The answer must reproduce every record exactly, with all pictures omitted.

◇ ◇ ◇ ◇ ◇

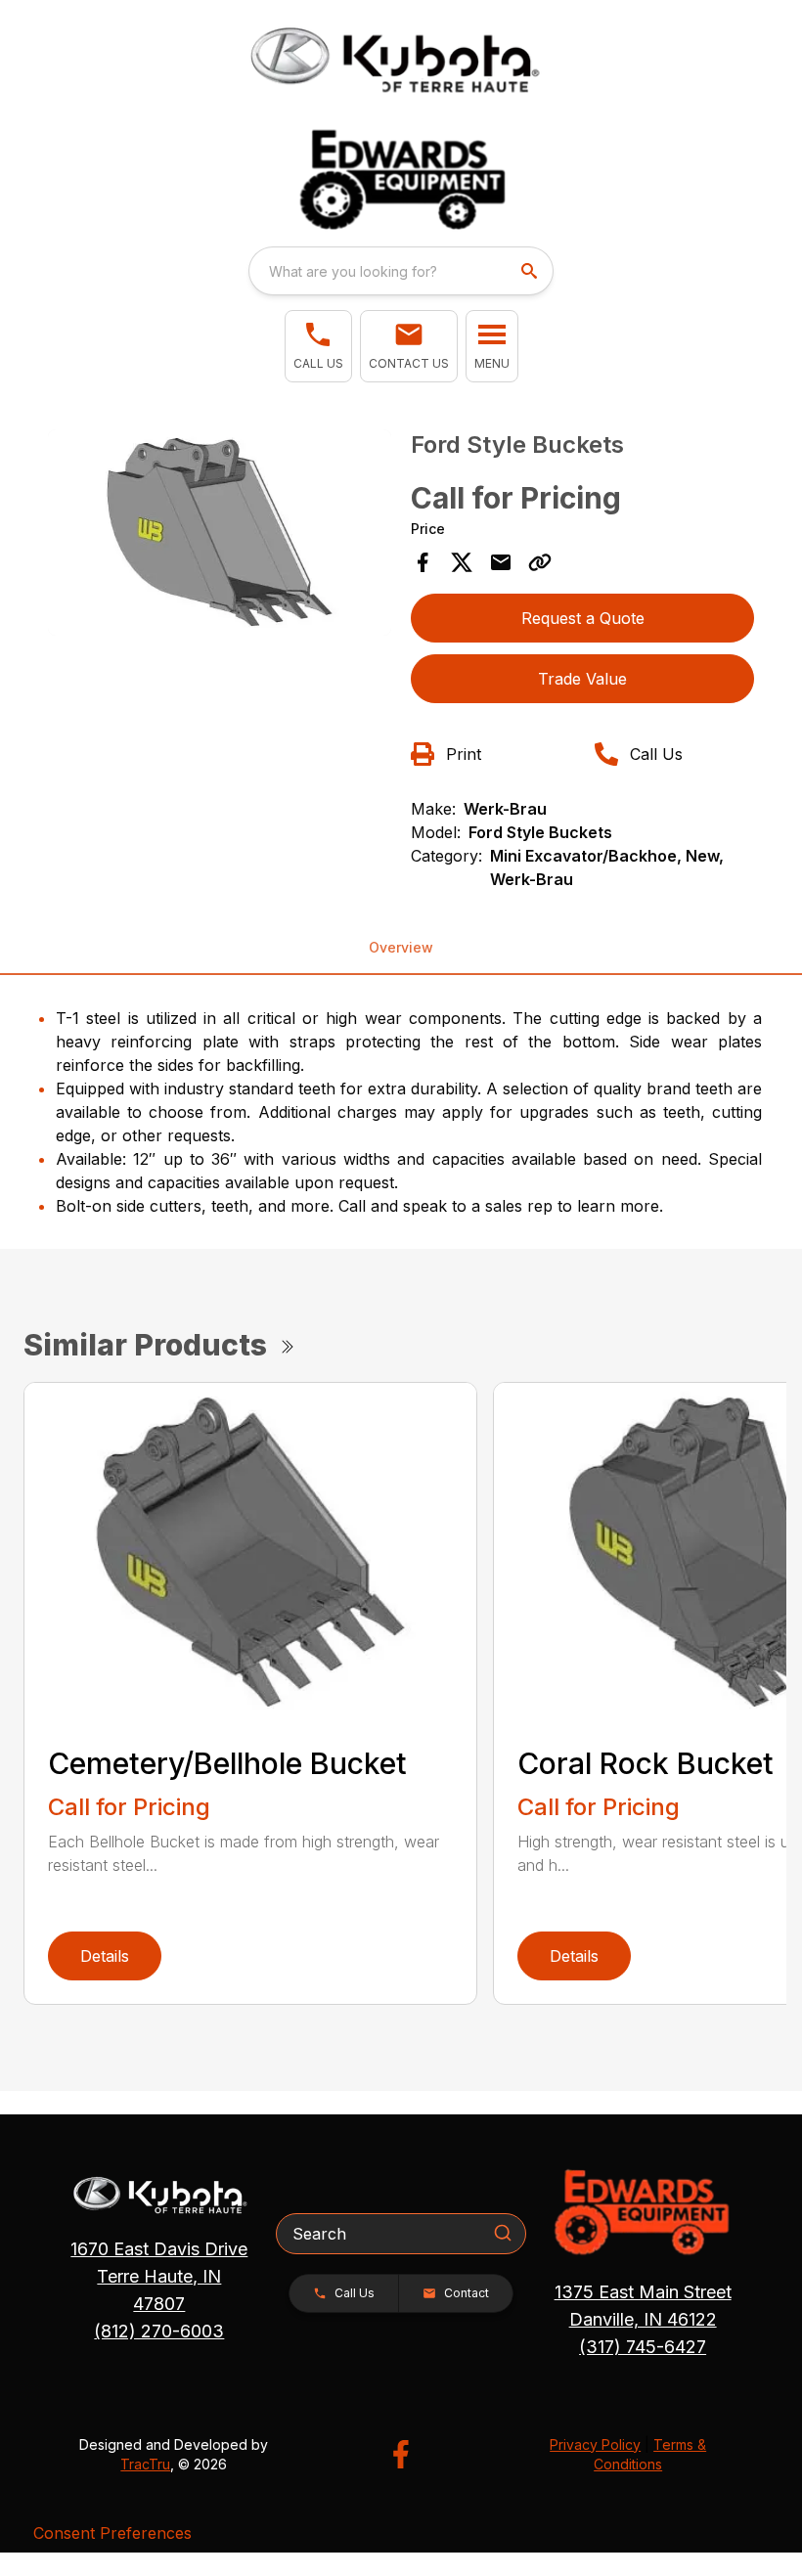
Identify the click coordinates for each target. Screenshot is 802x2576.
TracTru (145, 2464)
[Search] (502, 2233)
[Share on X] (461, 562)
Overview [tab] (401, 947)
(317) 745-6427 (642, 2346)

◇ ◇ ◇ ◇ ◇

EXERCISE RESULT:
Identify the click coordinates for each target. Screenshot is 802x2576.
TracTru (145, 2464)
[Search] (502, 2233)
[Share on X] (461, 562)
Overview [tab] (401, 947)
(317) 745-6427 (642, 2346)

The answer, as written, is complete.